Replication for specific dataset fails out of the blue

Status
Not open for further replies.

monovitae

Explorer
Joined
Jan 7, 2015
Messages
55
Howdy all, I've got two freenas boxes connected via LAN, that have for the last year or so been replicating snapshots flawlessly. Now all of a sudden I have a couple of data sets that are spamming my email constantly with the following failure.

The replication failed for the local ZFS tank1/deathstar/hsi/hsiweb while attempting to
apply incremental send of snapshot auto-20160525.2335-30d -> auto-20160526.2335-30d to hsifs2

There are 3 parent level data sets that are being replicated to hsifs2 all with the same settings that are fine.

Options are : Recursively replicate (checked), Delete Stale(checked), lz4, Encryption: Standard.

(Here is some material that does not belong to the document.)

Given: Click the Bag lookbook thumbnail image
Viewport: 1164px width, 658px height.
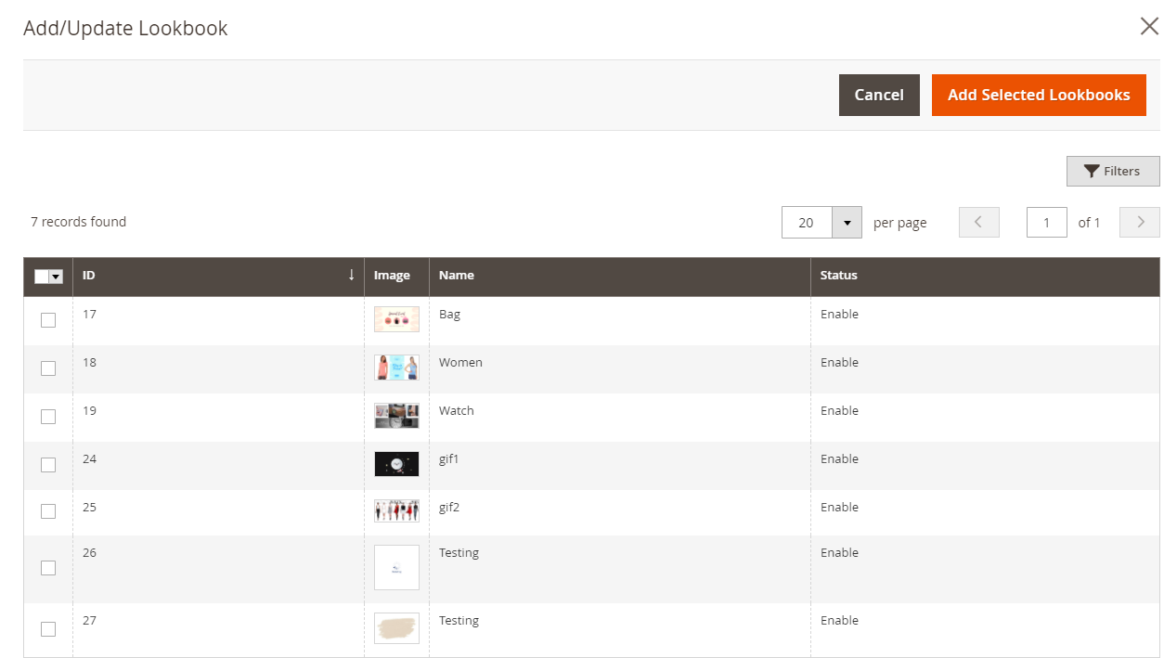Looking at the screenshot, I should coord(396,319).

Other child datasets of tank1/deathstar/hsi/ also seem to replicate. Its just hsiweb that won't go. Currently the sending machine is still taking daily snapshots, but the receiving machine is about 6 days behind now 5/25/2016 being the one that fails.

When it started failing, i hadn't touched either freeNAS in months, after a couple days of errors, I updated both boxes to the latest version FreeNAS-9.10-STABLE-201605240427 (64fcd8e) and rebooted, but it still continues to fail.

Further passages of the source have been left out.